* WHAT IS REQUIRED *
Pull out every line of the records that contains the word "Open", and copy each one unchanged.

* DATA SUPPLIED *
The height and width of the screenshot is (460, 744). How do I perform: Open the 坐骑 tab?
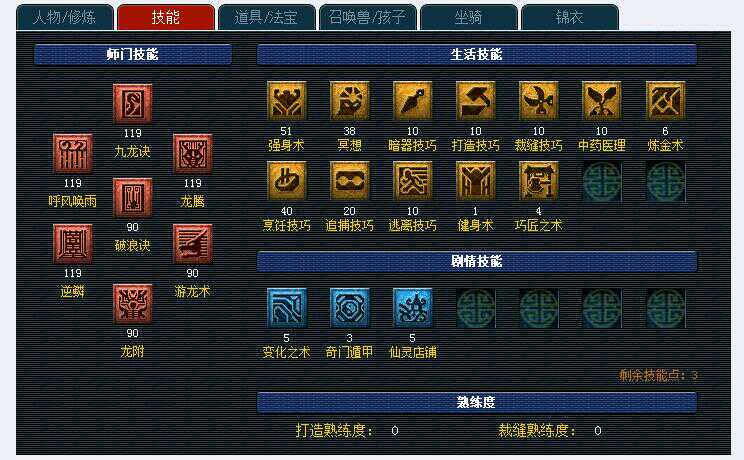(468, 18)
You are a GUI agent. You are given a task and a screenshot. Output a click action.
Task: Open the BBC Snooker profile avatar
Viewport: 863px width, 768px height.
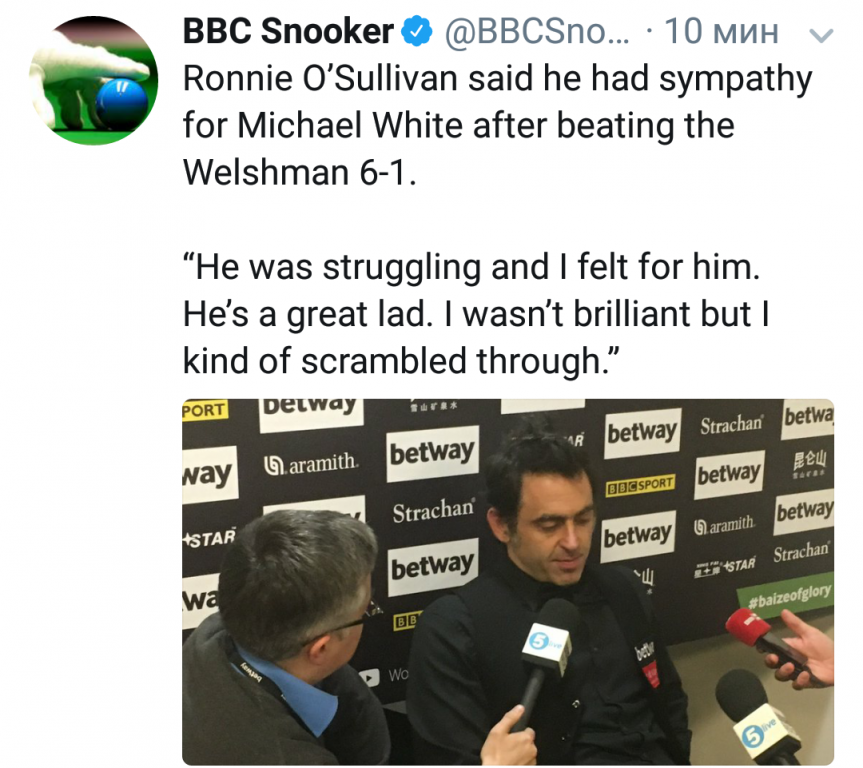[x=94, y=80]

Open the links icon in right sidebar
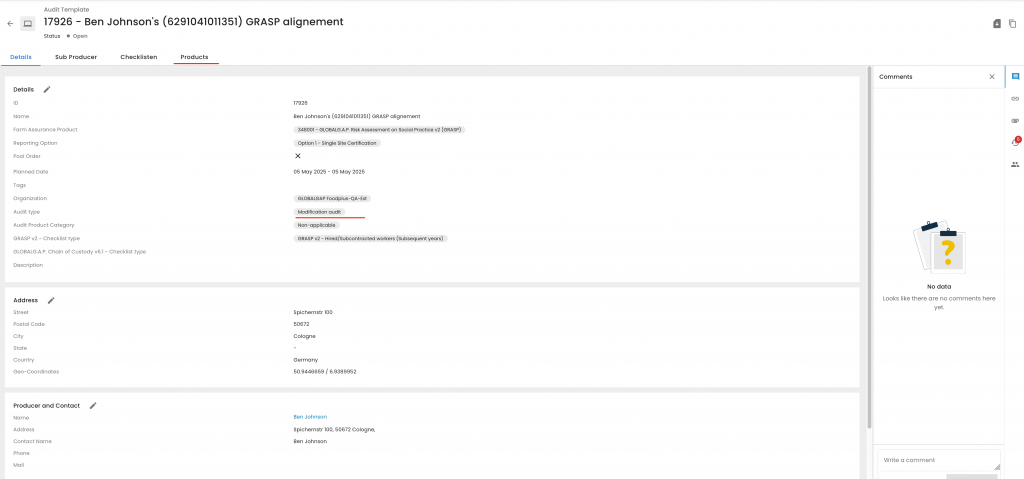(1015, 98)
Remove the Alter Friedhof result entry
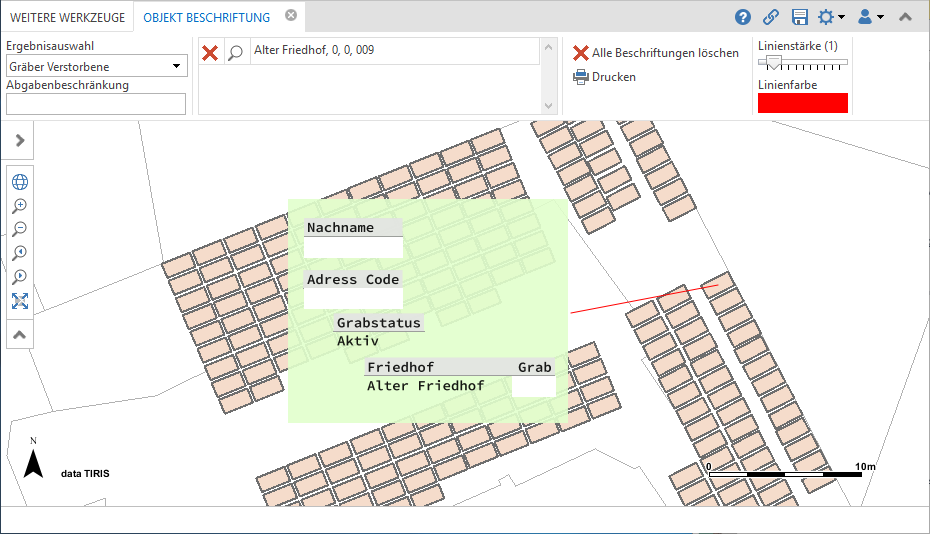The height and width of the screenshot is (534, 930). point(210,53)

* RESPONSE FOR THIS EXERCISE *
The height and width of the screenshot is (460, 744). How do I perform: Open the 坐骑 tab?
Task: Open the BBC Snooker profile avatar
Open the links icon in right sidebar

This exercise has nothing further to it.